Reminds Me Of A Bookseller I Knew

Ought dealers to collect? A good many dealers just don’t seem to want to. Leo Weinstein of the Heritage Book Shop (now gone) once showed me his collection of first American editions of famous books. My polite view is that Lou Weinstein’s heart is not really in acquiring books that he can’t sell.

I once said to Sheldon, the proprietor of A Collector’s Book Shop in University City and later Maplewood, he who was notorious for gigging people by pulling books out of the bookshelves by putting their fingers on the top of the spines and pulling them out that way–I said to him, “I can’t imagine what your collection is like.” He responded by saying, well, chided me that his business is buying and selling books; he did not collect them.

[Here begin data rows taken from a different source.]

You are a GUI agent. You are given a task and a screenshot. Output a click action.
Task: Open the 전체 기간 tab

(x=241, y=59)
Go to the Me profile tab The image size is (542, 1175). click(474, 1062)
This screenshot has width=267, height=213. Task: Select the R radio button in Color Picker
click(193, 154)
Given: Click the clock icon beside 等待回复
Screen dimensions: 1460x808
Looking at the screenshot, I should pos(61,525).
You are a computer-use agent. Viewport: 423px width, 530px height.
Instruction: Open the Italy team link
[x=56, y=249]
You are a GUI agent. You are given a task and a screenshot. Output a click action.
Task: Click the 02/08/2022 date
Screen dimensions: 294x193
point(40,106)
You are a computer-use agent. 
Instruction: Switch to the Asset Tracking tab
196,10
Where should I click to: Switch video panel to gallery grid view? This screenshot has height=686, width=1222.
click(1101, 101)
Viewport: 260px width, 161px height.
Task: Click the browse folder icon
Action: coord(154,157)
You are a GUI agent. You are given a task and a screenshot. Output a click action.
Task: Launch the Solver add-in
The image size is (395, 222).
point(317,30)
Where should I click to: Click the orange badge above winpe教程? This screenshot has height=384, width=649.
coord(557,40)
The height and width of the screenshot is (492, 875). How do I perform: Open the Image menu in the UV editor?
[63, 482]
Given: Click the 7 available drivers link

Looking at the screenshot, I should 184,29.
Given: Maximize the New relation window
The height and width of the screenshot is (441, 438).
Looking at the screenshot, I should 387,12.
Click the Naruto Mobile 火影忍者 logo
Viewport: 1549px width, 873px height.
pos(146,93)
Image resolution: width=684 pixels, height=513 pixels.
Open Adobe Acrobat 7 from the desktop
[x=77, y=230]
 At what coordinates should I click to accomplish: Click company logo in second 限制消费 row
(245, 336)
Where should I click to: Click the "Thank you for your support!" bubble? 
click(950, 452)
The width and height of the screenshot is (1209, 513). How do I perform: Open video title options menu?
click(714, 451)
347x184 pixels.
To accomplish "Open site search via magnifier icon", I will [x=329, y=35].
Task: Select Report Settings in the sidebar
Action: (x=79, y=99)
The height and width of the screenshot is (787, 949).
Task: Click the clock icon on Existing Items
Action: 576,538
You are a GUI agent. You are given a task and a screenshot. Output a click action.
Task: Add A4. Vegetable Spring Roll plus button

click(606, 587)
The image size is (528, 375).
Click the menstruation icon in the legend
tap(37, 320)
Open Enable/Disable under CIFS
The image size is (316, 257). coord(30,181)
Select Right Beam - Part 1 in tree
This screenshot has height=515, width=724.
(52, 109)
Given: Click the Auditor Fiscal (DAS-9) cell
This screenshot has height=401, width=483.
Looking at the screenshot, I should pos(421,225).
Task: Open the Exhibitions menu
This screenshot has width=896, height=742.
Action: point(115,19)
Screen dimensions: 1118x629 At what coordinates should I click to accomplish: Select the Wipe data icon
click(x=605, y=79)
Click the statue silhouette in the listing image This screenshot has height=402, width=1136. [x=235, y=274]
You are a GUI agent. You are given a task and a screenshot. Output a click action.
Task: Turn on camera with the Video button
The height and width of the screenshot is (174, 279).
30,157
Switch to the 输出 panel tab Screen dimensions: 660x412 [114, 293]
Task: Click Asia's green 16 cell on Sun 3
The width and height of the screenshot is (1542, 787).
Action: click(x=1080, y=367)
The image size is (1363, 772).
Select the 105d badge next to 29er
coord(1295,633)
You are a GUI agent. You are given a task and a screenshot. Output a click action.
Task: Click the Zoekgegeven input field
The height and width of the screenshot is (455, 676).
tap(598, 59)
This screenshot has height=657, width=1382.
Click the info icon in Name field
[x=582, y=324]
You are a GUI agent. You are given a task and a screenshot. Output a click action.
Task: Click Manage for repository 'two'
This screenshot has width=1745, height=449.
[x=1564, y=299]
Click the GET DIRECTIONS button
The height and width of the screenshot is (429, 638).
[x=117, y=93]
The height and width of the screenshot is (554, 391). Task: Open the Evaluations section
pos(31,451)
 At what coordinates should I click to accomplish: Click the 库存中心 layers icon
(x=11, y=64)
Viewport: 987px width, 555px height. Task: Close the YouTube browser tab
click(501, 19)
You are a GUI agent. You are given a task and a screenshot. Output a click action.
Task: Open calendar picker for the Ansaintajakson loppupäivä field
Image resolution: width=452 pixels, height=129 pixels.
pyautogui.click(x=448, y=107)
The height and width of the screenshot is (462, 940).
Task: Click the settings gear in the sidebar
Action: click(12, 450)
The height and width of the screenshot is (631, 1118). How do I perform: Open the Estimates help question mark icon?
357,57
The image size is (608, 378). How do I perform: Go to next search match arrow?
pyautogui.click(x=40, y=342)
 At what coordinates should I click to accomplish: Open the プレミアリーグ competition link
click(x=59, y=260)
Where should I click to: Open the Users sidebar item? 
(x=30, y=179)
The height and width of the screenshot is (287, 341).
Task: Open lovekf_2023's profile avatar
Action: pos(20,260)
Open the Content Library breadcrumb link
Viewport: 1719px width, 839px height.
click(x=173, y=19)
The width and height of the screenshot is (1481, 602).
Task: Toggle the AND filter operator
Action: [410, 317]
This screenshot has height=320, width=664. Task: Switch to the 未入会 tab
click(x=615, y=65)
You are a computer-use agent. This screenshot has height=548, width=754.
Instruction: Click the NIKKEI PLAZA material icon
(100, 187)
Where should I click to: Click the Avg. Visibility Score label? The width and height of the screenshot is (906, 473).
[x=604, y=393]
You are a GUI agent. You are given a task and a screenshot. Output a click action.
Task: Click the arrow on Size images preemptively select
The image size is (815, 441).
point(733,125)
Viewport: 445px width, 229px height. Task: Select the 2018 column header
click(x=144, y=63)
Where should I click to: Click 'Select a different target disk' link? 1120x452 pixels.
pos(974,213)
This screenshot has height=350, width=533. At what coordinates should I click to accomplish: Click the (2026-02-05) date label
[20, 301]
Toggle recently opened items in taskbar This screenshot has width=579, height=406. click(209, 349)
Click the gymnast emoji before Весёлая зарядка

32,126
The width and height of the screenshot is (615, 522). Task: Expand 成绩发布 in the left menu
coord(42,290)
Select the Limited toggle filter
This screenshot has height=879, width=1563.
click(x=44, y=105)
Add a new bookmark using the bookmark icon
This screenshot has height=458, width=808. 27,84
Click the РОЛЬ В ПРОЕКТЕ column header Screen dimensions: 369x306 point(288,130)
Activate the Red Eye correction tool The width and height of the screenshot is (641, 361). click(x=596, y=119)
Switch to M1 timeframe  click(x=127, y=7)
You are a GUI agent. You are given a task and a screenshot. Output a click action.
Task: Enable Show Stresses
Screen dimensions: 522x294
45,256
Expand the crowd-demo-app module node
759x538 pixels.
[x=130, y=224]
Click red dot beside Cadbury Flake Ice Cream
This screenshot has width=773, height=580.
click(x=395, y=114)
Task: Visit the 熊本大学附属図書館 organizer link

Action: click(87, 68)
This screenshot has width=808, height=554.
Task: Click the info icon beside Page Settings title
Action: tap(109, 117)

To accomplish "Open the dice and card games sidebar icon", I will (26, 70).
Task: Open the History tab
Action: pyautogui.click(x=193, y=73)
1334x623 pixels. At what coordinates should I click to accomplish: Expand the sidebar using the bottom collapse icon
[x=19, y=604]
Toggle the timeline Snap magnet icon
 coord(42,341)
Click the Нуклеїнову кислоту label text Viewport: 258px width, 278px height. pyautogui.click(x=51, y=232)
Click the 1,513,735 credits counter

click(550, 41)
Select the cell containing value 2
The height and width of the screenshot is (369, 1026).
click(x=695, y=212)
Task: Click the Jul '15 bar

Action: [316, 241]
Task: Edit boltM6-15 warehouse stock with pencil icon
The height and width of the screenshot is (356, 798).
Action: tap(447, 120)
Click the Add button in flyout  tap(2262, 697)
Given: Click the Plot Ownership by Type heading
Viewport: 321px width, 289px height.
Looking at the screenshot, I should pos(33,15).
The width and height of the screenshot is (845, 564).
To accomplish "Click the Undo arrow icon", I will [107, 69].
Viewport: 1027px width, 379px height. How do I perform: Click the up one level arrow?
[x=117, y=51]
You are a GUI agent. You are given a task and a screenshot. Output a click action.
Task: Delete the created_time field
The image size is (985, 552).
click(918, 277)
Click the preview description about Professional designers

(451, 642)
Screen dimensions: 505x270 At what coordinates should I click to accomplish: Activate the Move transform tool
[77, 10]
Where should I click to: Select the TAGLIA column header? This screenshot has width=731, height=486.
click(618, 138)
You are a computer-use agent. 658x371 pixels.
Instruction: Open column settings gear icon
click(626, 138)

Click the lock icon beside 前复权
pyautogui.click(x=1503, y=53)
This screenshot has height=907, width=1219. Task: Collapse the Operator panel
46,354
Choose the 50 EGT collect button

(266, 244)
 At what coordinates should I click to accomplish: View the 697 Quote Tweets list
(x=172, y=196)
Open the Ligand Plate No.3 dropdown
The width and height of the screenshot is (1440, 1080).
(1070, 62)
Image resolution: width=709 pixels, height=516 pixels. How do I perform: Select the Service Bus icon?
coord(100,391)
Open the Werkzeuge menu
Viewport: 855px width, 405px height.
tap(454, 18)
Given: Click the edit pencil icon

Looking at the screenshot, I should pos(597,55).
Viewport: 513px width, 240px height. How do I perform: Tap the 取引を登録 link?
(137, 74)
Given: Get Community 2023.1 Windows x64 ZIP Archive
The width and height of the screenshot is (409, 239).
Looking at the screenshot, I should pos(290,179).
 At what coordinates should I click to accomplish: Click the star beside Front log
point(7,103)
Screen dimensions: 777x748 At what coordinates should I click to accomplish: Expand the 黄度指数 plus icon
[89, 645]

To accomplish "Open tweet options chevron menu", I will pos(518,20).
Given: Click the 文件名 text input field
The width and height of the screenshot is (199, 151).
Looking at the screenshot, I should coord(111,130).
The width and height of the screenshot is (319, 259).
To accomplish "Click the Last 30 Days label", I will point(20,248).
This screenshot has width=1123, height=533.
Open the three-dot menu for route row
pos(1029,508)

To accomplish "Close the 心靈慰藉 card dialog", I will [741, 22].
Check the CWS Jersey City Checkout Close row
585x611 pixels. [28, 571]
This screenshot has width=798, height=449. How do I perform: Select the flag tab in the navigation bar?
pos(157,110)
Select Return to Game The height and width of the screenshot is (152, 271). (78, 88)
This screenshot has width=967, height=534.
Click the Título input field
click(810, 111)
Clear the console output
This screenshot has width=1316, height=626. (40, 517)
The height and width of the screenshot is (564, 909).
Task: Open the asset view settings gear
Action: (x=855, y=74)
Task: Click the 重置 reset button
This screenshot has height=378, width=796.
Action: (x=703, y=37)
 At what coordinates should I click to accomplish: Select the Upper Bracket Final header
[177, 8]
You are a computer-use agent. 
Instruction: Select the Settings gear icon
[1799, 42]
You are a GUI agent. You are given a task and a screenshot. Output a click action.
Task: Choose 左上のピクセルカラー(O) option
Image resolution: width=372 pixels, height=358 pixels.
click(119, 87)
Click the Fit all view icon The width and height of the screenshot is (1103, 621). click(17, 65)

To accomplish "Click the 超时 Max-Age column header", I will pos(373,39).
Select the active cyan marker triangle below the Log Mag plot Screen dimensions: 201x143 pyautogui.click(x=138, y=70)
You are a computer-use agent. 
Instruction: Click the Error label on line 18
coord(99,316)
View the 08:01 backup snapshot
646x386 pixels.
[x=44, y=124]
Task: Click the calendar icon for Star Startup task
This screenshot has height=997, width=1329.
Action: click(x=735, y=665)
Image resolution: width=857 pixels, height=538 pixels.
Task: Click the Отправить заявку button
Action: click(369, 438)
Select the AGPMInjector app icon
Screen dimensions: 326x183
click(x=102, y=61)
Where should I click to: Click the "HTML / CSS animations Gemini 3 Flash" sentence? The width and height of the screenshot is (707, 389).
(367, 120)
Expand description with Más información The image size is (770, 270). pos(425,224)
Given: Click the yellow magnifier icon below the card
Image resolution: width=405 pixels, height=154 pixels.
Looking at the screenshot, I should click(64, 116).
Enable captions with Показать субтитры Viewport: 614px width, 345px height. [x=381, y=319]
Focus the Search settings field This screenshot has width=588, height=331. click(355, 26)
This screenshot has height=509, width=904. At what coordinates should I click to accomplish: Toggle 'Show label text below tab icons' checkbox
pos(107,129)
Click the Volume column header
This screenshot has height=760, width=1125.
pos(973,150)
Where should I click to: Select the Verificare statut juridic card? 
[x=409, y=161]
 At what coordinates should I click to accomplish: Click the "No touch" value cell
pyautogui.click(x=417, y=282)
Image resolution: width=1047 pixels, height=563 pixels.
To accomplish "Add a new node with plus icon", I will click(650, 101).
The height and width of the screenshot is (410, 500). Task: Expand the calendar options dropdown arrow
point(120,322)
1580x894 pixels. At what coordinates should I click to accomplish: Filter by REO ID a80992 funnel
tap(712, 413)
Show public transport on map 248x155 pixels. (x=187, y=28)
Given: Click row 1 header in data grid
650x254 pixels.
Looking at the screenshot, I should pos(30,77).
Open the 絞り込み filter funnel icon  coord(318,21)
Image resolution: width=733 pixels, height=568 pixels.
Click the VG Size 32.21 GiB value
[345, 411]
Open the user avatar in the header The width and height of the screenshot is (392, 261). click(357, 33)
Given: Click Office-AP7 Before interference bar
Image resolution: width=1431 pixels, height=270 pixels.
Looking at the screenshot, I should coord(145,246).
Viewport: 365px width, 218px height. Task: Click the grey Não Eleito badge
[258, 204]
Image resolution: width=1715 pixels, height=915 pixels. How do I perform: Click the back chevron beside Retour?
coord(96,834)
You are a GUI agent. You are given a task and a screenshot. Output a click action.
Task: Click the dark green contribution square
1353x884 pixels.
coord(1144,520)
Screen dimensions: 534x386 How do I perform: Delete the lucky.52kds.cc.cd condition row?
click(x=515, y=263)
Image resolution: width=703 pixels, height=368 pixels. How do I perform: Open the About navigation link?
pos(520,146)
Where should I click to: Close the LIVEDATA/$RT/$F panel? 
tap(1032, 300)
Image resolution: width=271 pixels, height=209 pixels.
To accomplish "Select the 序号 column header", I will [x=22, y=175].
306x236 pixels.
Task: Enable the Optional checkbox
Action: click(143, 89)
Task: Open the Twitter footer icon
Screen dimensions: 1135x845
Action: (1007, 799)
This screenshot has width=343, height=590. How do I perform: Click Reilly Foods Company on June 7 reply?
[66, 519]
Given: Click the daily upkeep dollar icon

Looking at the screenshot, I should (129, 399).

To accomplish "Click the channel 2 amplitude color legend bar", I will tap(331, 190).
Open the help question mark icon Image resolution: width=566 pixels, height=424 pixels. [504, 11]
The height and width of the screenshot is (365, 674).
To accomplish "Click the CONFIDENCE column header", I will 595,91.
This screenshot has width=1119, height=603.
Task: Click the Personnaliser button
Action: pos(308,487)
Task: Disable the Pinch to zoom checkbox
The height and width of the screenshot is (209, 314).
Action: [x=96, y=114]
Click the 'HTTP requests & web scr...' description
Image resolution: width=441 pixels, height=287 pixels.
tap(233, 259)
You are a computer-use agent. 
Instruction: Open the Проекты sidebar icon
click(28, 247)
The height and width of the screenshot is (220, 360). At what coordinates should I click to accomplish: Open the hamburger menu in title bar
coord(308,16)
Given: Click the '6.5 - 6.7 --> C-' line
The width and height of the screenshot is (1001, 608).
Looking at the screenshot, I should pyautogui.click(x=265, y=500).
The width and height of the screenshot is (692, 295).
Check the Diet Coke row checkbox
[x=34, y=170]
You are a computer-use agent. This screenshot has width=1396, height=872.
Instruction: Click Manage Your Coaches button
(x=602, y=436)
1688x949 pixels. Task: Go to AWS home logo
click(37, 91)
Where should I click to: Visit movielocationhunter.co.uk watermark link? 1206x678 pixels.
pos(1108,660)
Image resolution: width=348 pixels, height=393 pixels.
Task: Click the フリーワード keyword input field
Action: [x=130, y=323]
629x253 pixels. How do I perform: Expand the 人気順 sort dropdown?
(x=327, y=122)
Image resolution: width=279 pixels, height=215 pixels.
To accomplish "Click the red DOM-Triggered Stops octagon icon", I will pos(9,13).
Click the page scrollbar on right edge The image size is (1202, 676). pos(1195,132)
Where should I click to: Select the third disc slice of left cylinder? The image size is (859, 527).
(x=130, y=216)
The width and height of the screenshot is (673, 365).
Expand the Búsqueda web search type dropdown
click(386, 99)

And I am serious about his notoriety for gigging people–when I took people to the shop for the first time, I would tell them to watch for it, and surely enough, Sheldon would chide someone for putting their fingers atop the spines while we were there. My goodness, I have not thought about A Collector’s Book Shop in a while, but right now, I am walking through it–going upstairs and then into the other rooms above the shop next to his on the ground floor.

Not Unlike My Experience

Underlying all these adventures was one motive: I never wanted to be without books I wanted to read, and if I could be reading four or five books at the same time, so much the better. With books pouring into the shop almost daily, this was not a hard thing to achieve.

I do pretty well without running a book shop with the biannual library book sales and frequent trips to ABC Books. I could probably lose half my unread books–maybe two-thirds–and I’d still have enough to read for a lifetime. But let’s not take that risk.


At any rate, I thoroughly enjoyed this book which I have in a fine first edition with mylar over the dustjacket that I ordered from ABC Books during the great stay-at-home of 2020 (how’d that work out?), although I have personalized it with Cheeto dust and pizza grease. Which is just as well–I might be of the last generation, and perhaps a throwback amongst my generation–who loves books this way and who would really enjoy this sort of book and the attitudes contained within.

Which has a silver lining: cheap books in the near future, and plentiful kindling for my succeeding generations.

Amongst that future kindling, I have a copy of The Last Picture Show and maybe the movie book for Hud, the film version of Horseman, Pass By. Perhaps I shall pick them up after the reading challenge ends at the end of this month (and I finish the interrupted David Copperfield).